After being a fringe player in UPI sweepstakes, WhatsApp is trying to be aggressive in India as it lays the groundwork to become a super-app. Can it gain a meaningful market share in the hyper-competitive payments space, build localised services and avoid the privacy minefield?

March 28, 2022

11 MINS READ

WhatsApp made its ambitions to become India’s WeChat, an all-purpose consumer app with payments as a vital feature, abundantly clear four years ago. The plans made sense: the messaging platform, owned by Facebook (now Meta), had over 200 million daily active users in the country then. 

The figure has since soared to 412 million, the highest for any app in India. Setting up financial services and commerce for such an enormous base, as WeChat has done so successfully in China, seemed too lucrative an opportunity to pass on. But unusually for a Mark Zuckerberg venture, things moved at a plodding pace.

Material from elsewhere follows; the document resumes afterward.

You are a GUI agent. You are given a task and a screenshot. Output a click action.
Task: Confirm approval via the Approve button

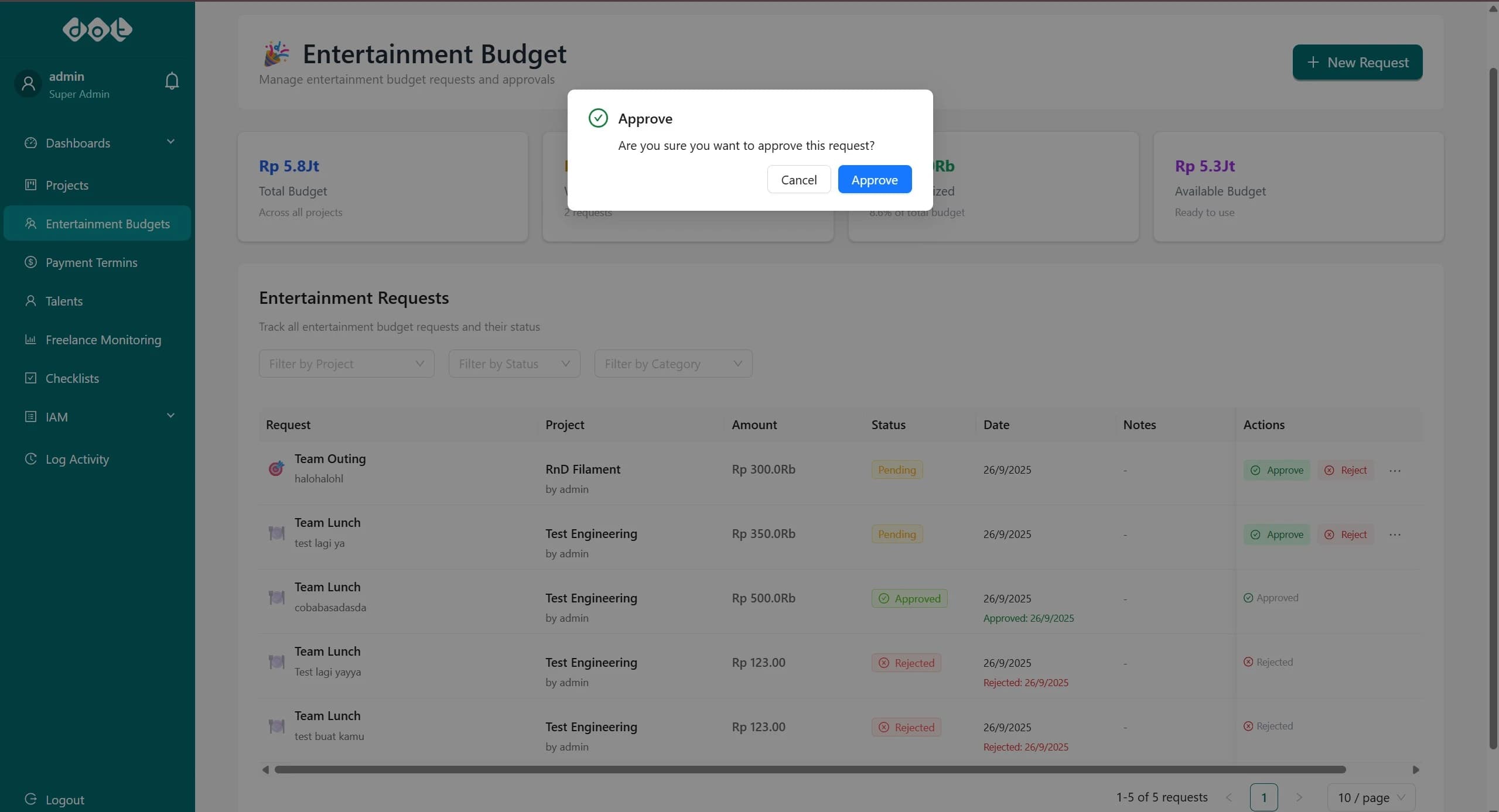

WhatsApp Payments, an in-chat feature, was introduced to a relatively small base of 1 million in 2018. Over the next three years, it contended with a raft of regulation, especially data localisation and a cap on how many users it can onboard for transactions, going live for more people in phases. PhonePe and Google Pay, meanwhile, captured the bulk of transactions on the Unified Payments Interface.

After the tentative start, WhatsApp is finally shifting gears, thanks to some high-profile corporate partnerships and a gradually improving equation with authorities, including RBI that seems satisfied with its data-localisation efforts. 

About four months ago, the company won approval from the National Payments Corporation of India, which manages UPI, to double the number of users it can potentially register for transactions to 40 million. The CapTable understands that it is pushing for the limit to be raised again, this time by several notches.